Home > Media > News Stories

Posted 4/16/2012

Bookmark and Share Email Print

By Sean McBride
Charleston District Public Affairs

In St. Stephen, SC, the Charleston District finished construction of the Cooper River Rediversion Project and St. Stephen Dam and Powerhouse in 1985 in order to reduce flows into the Cooper River and thereby reduce the sedimentation rates in Charleston Harbor. This rediversion of the water flow back to the Santee River saves the taxpayers $14-18 million in annual dredging costs in Charleston Harbor while the energy created at the powerhouse is enough to provide for about 40,000 houses in the Santee Cooper power grid.


Because the dam blocks fish from being able to pass up the river, the Charleston District constructed a fish lift that, at regular intervals, coaxes fish into the lift, floods with water and prompts them to exit out of the lift by a slowly rising basket. As they exit the lift, the fish swim by a series of viewing windows where they can be identified and counted by on-site South Carolina Department of Natural Resources (SCDNR) personnel. This allows them to collect data on the hundreds of thousands of fish, such as blueback herring and American shad, that are migrating each year.

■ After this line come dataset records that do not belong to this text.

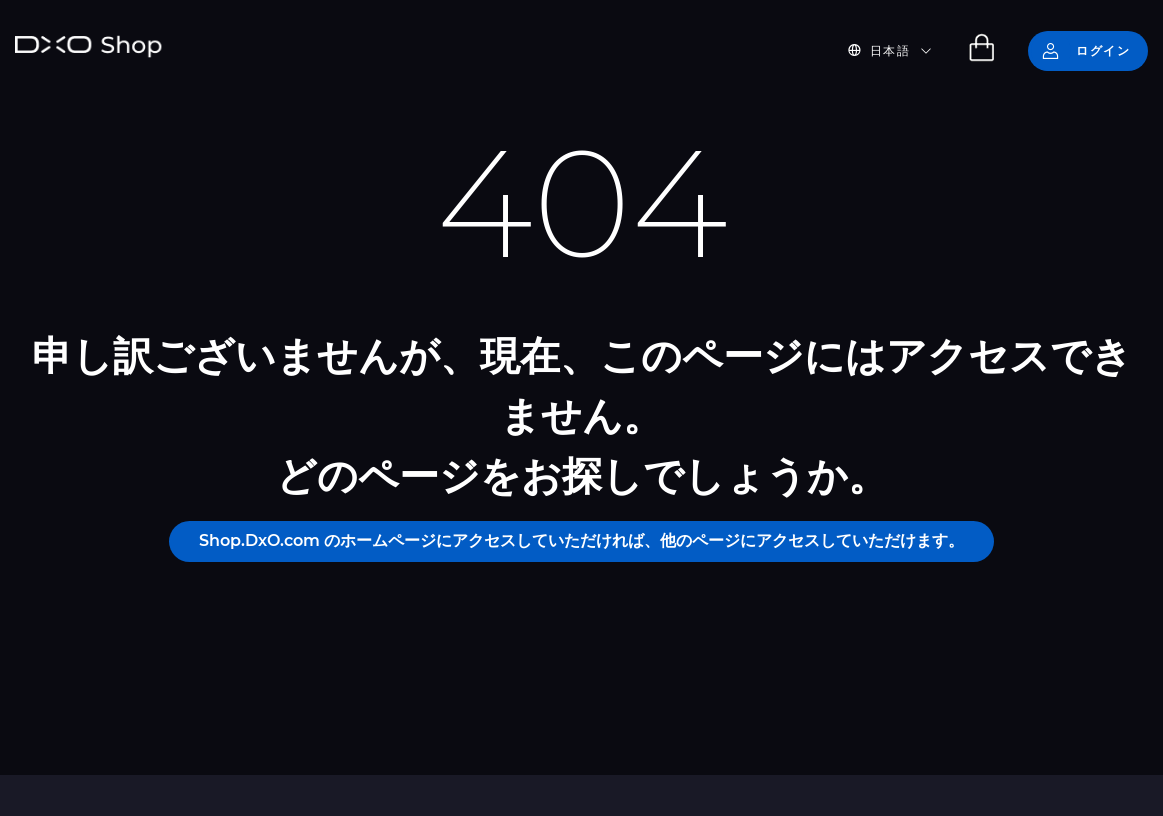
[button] (901, 51)
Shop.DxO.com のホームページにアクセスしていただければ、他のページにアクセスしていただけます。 (581, 540)
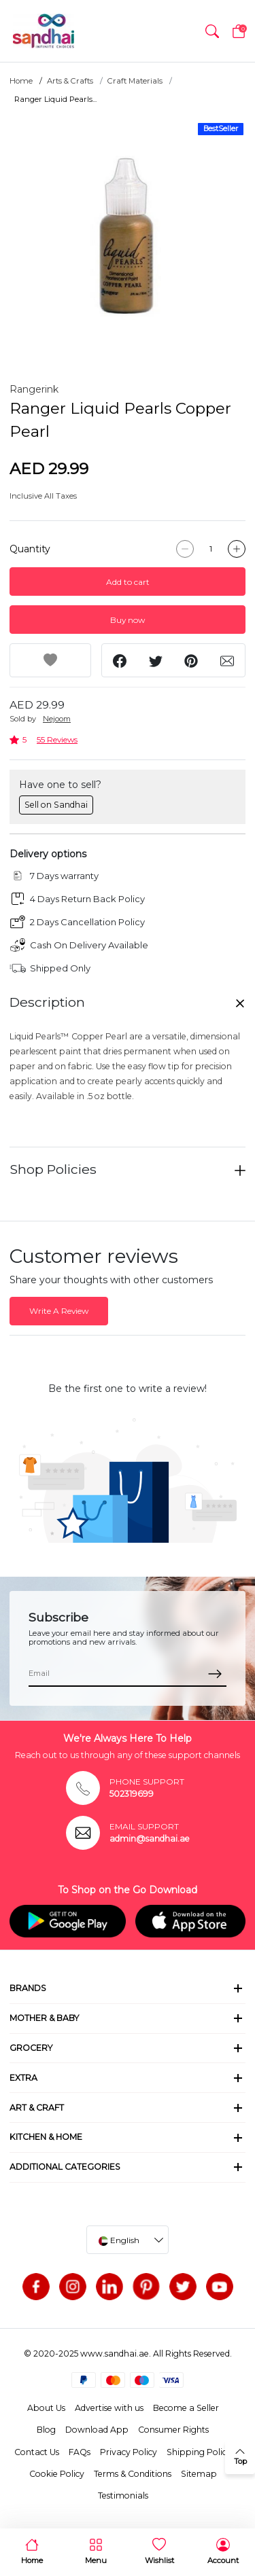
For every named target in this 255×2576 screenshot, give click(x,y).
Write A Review (58, 1311)
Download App (97, 2430)
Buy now (127, 620)
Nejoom (57, 718)
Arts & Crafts (70, 81)
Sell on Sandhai (56, 805)
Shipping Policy (199, 2452)
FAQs (79, 2452)
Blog (46, 2430)
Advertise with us (109, 2408)
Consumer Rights (173, 2430)
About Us (46, 2408)
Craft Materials (135, 81)
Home (21, 81)
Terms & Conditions (132, 2474)
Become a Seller (186, 2408)
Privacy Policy (128, 2452)
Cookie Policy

Also on the 2,493 acres of project grounds is another unique facility that showcases the Charleston District’s partnership with SCDNR. This facility, called the Jack D. Bayless Hatchery, is an on-site fish hatchery where biologists tend to anadromous fish; fish that spend most of their lives in saltwater, but return to freshwater and streams to spawn.

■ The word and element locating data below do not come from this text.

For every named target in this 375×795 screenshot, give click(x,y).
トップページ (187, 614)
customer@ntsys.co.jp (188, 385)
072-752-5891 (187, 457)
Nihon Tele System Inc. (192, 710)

Here, many fish are collected and spawned. Fish hatcheries play a vital role in the management of our state’s fishery resources. SCDNR’s goal is to reproduce various species of fish in amounts required to meet the recommendation of their biological staff. The Bayless Hatchery was originally constructed for producing striped bass and their hybrids for public water stocking.


Within the facility are 54 production ponds that each serve as a different part of the reproduction process. Each female fish produces up to three million eggs which are fertilized. These eggs are hatched fairly quickly and moved to a new pond where they begin to grow while being nourished by a self-sustaining yolk material. Once the fish are a few days old, they are moved to another pond to continue the maturation process and begin to feed on zooplankton. After just a few weeks into the process, the fish are released into the river. Years later, these same fish will hopefully return to the area to spawn.

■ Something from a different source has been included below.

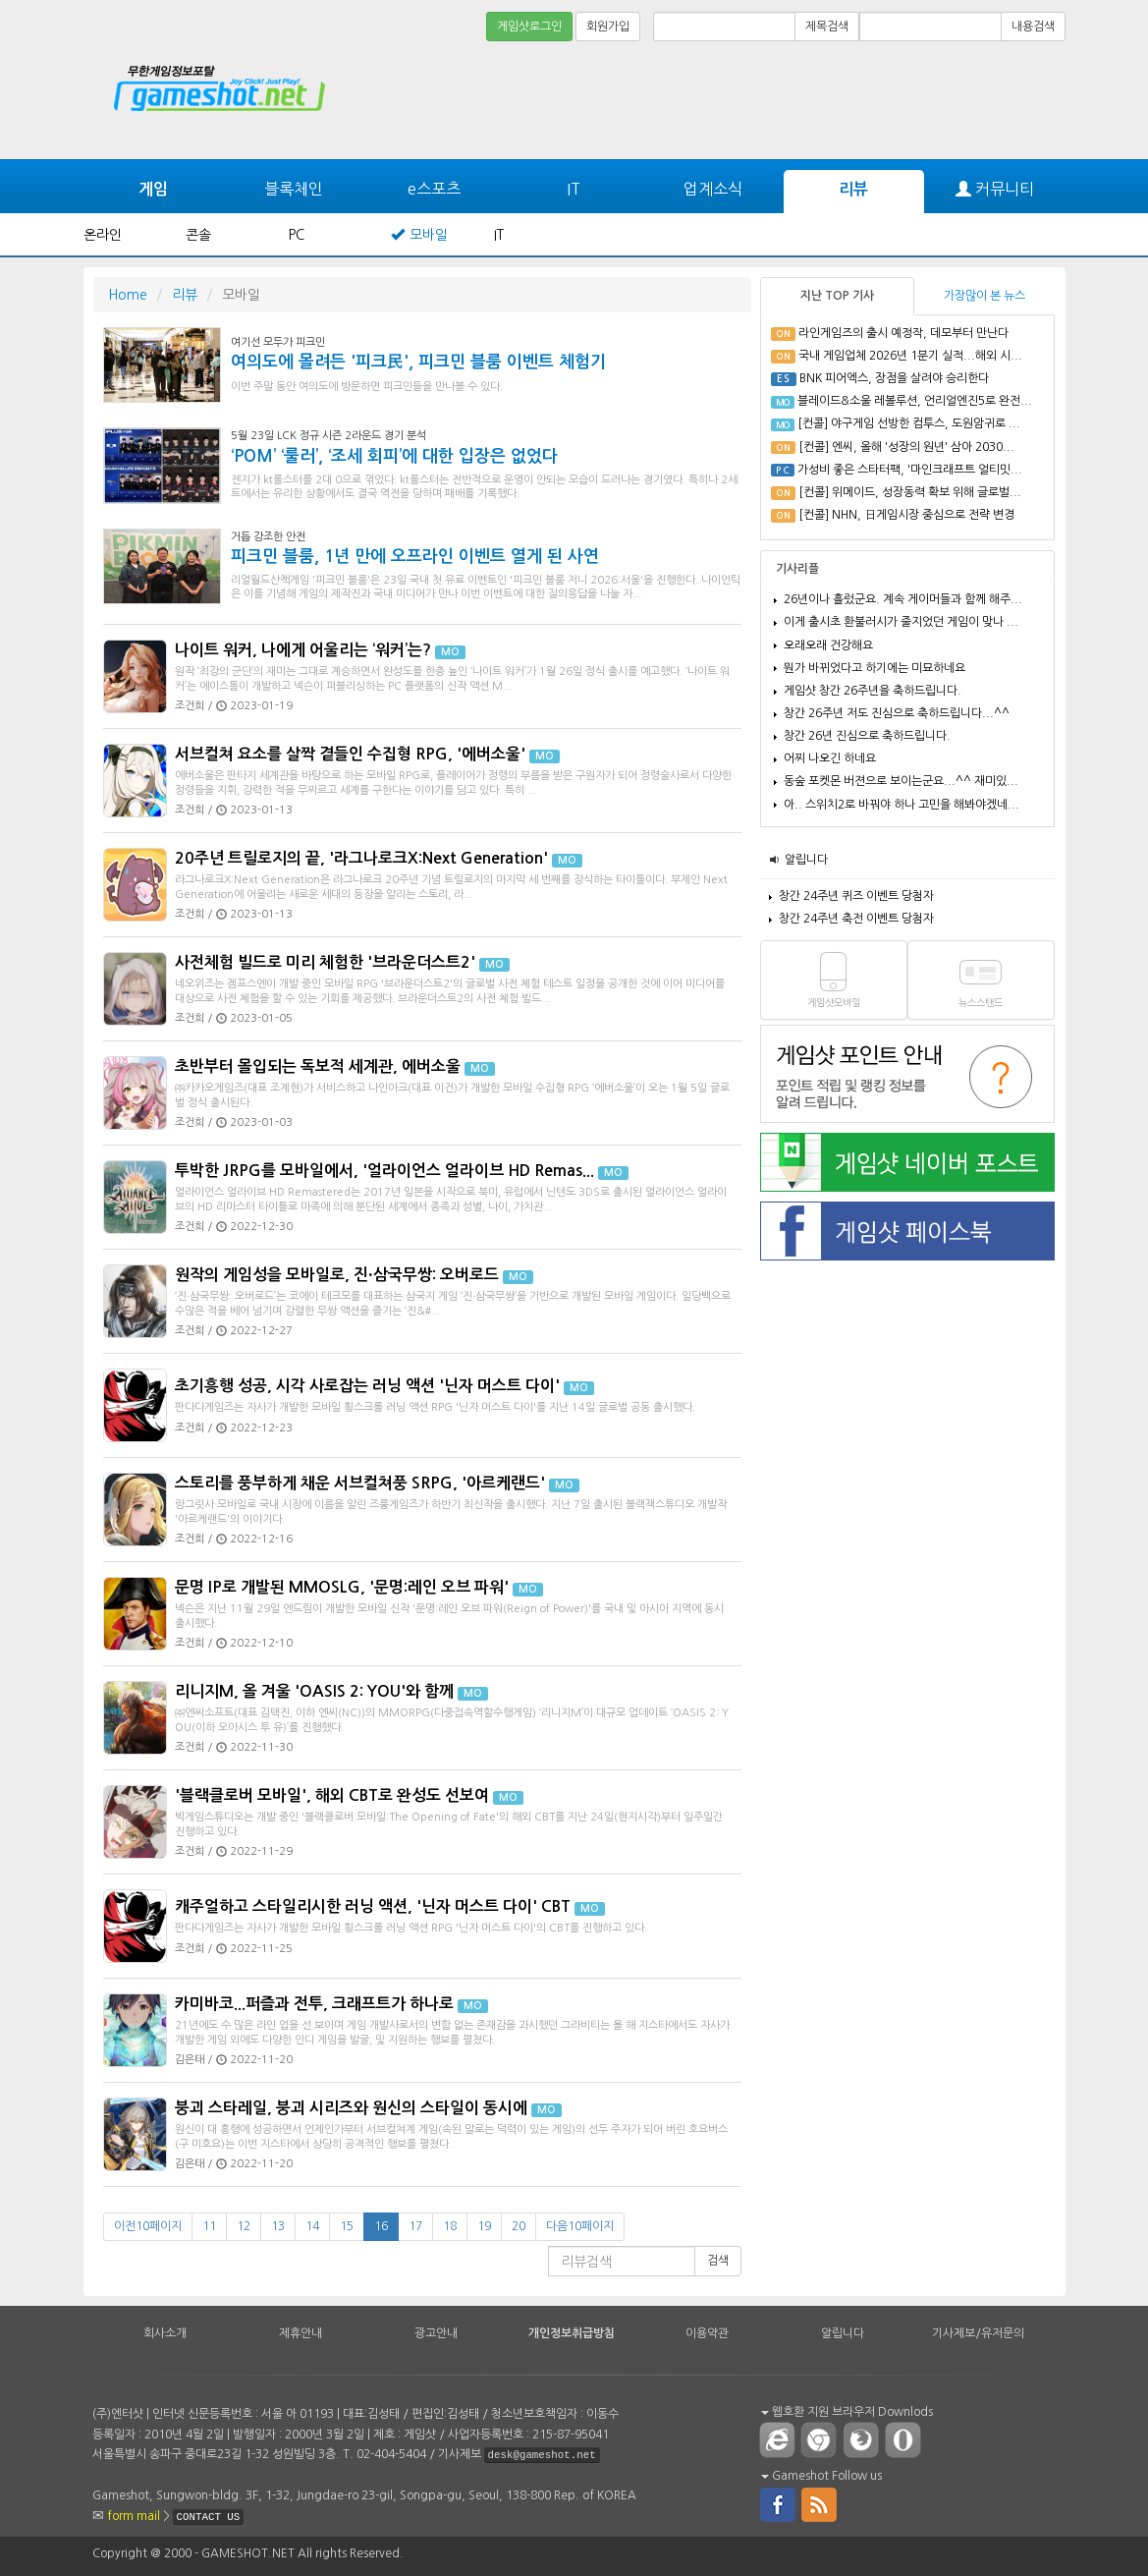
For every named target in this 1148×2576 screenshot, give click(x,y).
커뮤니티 (995, 189)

On April 5th, the Charleston District hosted the Federal Executives Association (FEA) for their monthly meeting, but this time hosted the meeting inside the powerhouse. FEA members were thrilled to have the chance to view the fish passing by the viewing windows. SCDNR staff also did a great job explaining and giving a tour of the hatchery and showed the FEA members many things they were not expecting to see, including a few ducks going through the lift.


The Charleston District is committed to managing all natural resources and lands in an environmentally sound manner, which makes for a perfect partnership with SCDNR. The powerhouse personnel enjoy working alongside SCDNR staff every day on the grounds of the project and look forward to continuing this partnership for decades to come.